Human systems with ethical issues have been observed to develop following the somewhat ad hoc CRIC cycle (Crisis, Response, Improvement, Complacency). Ethical issues become top of mind for the general public (and the legal profession) when egregious ethical failures come to light. Aggregate and individual progress in ethical performance can be difficult to predict in a CRIC cycle; and is often addressed only at points of drastic failures. Ethics is a branch of the humanities, with ethical performance typically assessed by manual human efforts using natural language enquiries. Widely accepted standards of ethical behavior can change over time as new norms of behavior become socially accepted. Assessments of ethical conformance by groups of people (e.g., an organization, a profession) are important to establishing, and maintaining, public confidence in that group. Training individuals to improve the ethical conformance of their behavior is currently widespread in many organizations and professions. The deployment of Artificial Intelligence (AI) systems is also driving demand for both an increasing number of ethics assessments (due to the increasing number and variety of AI systems) and a need for ongoing ethics assessments as these systems can learn and modify their behavior during operation. The CRIC cycle is ill-suited to these needs for ongoing improvements in ethical performance.

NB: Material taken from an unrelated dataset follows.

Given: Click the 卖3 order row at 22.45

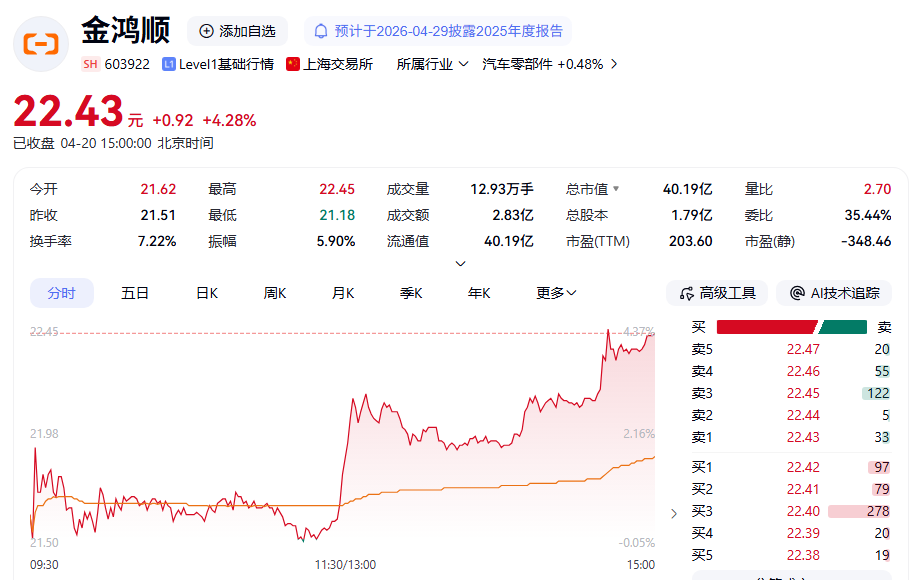Looking at the screenshot, I should (790, 393).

Rather than perpetuating CRIC, more systematic quality improvements can be achieved through continuous improvement quality cycle approaches – e.g., the Plan-Do-Check-Act (PDCA) cycle. The PDCA cycle approach aligns with technological approaches for software performance improvements. Applying this approach in the context of ethical performance for software systems requires consideration of the appropriate metrics for ethics, and the relevant measurement and testing procedures for assessing ethics performance. Much of the ethical guidance – whether for AI systems or legal professional is captured in high level principles (e.g., Jobin’s synthesized principles (Jobin, et. al., 2019)) within more narrowly defined domains. Some ethics regimes (e.g. lawyers) have associated enforcement mechanisms interpreting those rules in the context of specific controversies. ML systems are domain specific because they learn best on data within a narrow, coherent, data domain. Software verification and validation proceeds through mechanized testing processes based on specific test cases rather than natural language human inquiry processes. The nature of AI systems as continuing to learn during operational phases requires ongoing testing to verify and validate proper operation including ethical constraints. The metrics for those ethical constraints themselves requires further elucidation.

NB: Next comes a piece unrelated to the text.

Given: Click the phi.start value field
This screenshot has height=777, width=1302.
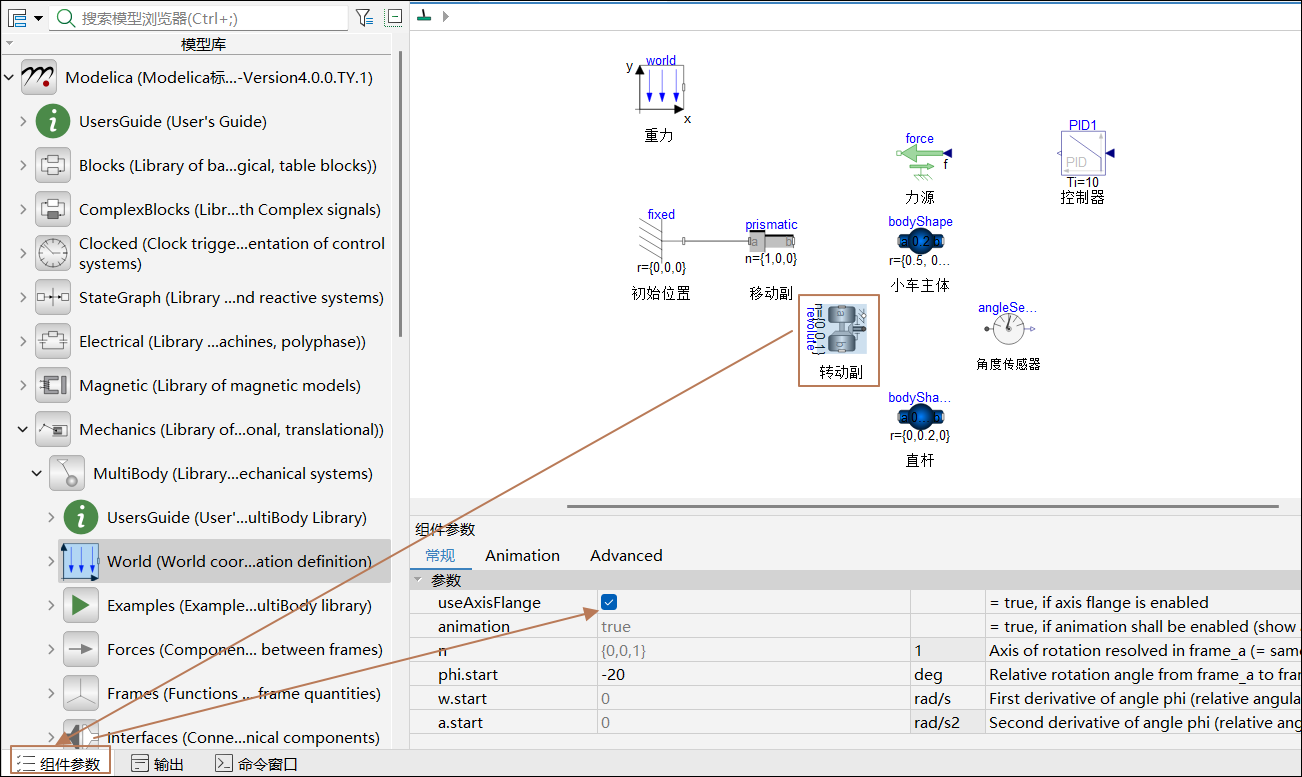Looking at the screenshot, I should [752, 674].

Guidance of greater detail and specificity may be appropriate to identify and assess ethical risks in the context of these domains, or, defining data domains around ethical risks to better match ML capabilities. New metrics would seem to be required for the assessment of ethical risks, but which metrics? And how many do we need? Guidance and standards for ethics are still nascent and targeted at principles rather than ethics performance benchmarks. Rather than developing metrics top down from broad principles, it may be more practical to develop them in the ethical context of particular tasks or organization or professional behavior patterns. From this perspective, the development of a set of metrics targeted at a particular ethical context (e.g., the rules of professional responsibility for lawyers) should proceed first. Later categorization of those metrics against a broader framework may provide a perspective on the scope of metric coverage; and enable insight from metrics developed in other contexts.

Traditional software is developed by writing down the program logic that governs system behavior. With Machine Learning (ML) software, the rules are inferred from training data. For many software systems, the code base may rely on third party libraries. In the case of ML systems, the training of the ML system may be done with third party data. Most software development processes stress (to varying degrees) the testing of the software under development. Operation of large-scale complex software systems typically frontloads functionality testing into acceptance tests then typically deals with software changes as release upgrades which may have some degree of regression testing depending on the operational environment and the software supply chain. ML software systems have fundamentally different operational characteristics because their learning mechanisms can change the behavior of the software outside of the traditional software update processes.

The testing challenge for ML systems is clearly significant without even considering the specific challenges of testing ML systems for compliance against high level ethical objectives with new metrics and performance benchmarks. AI software can be expected to undergo revisions and updates just as other software does. With ML software continuing to learn new behavior during operation, ongoing assessments of ethics risks will be required. The data collection processes driving operation of the AI software may change overtime, and the AI system may learn new behaviors from new data. In addition, the metrics and measurement techniques for assessing ethics performance could be expected to evolve over time. The number of changing components reinforces the need for some continuous improvement mechanism for assessing the ethical performance of ML systems. A PDCA cycle focused on assessment of ethics risks could help maintain and improve ethical performance of these software systems.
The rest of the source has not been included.